◆ Records from a pointing dataset
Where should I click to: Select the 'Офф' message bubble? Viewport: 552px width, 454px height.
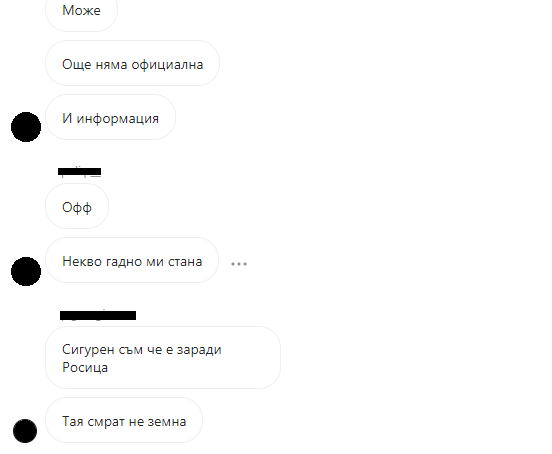point(77,206)
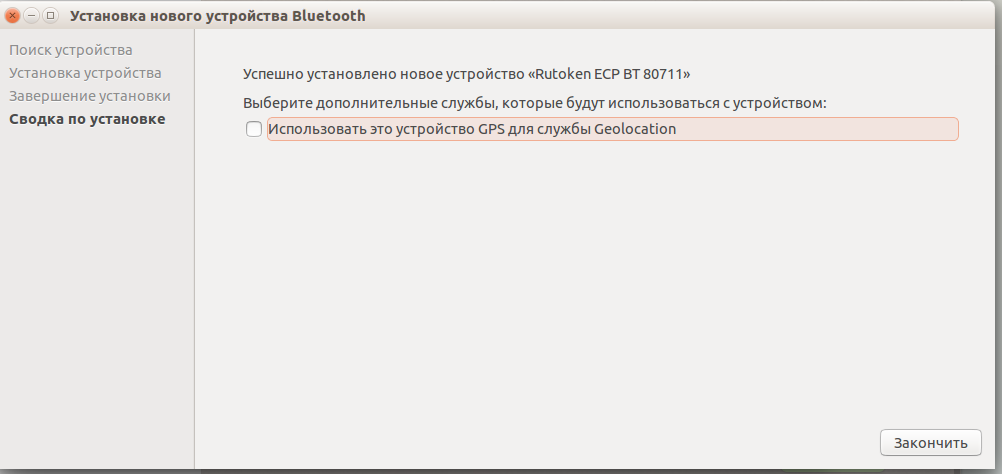
Task: Select 'Установка устройства' step in sidebar
Action: (85, 73)
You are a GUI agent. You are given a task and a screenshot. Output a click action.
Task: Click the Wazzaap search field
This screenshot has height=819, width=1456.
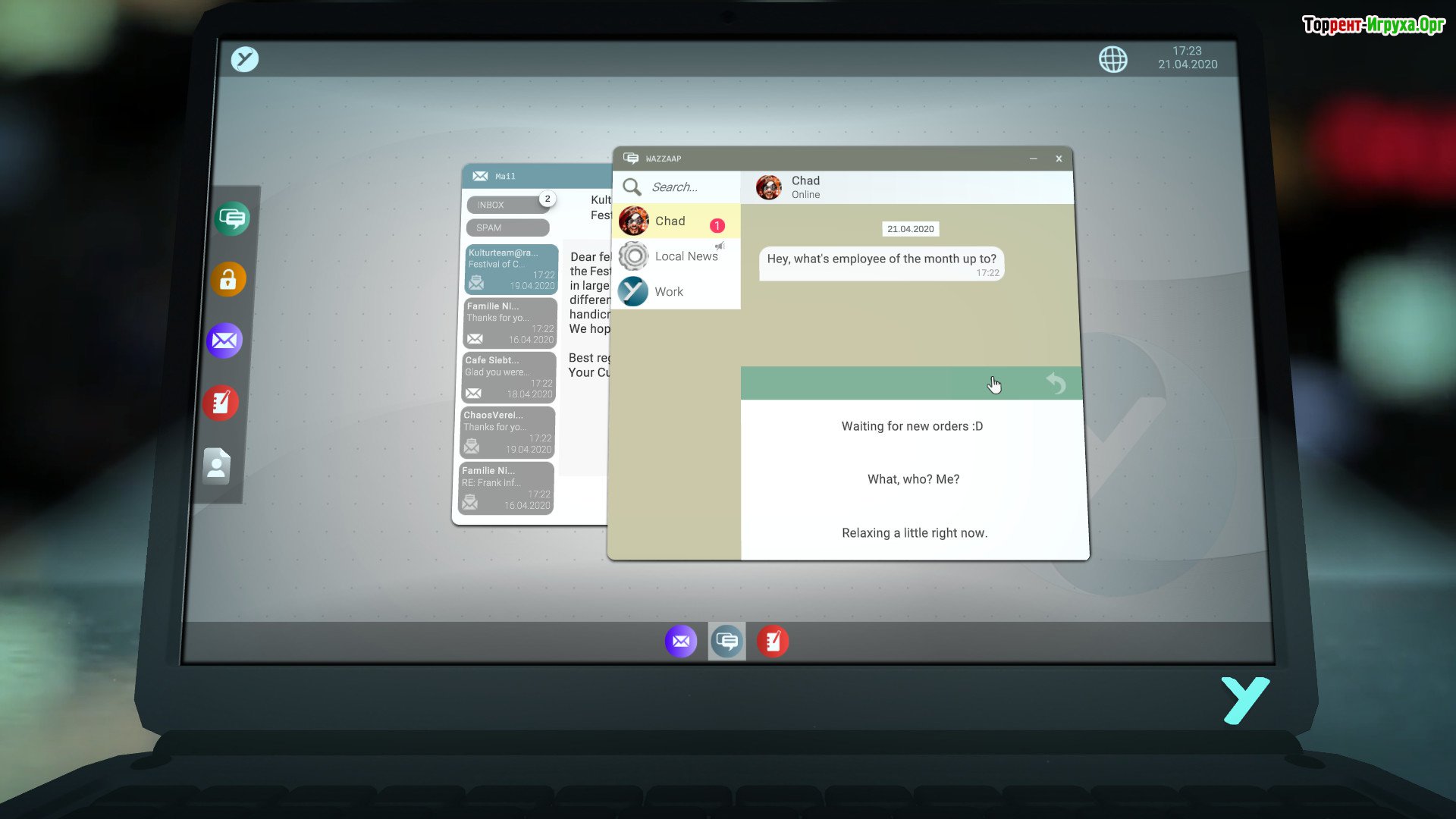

◆ Given request
Copy out every line of the material above word for word, omitting the pictures.

◆ Complete response
Where should I click to: Select the 'Офф' message bubble? Viewport: 552px width, 454px height.
point(77,206)
Task: Select 'Установка устройства' step in sidebar
Action: (85, 73)
You are a GUI agent. You are given a task and a screenshot. Output a click action.
Task: Click the Wazzaap search field
This screenshot has height=819, width=1456.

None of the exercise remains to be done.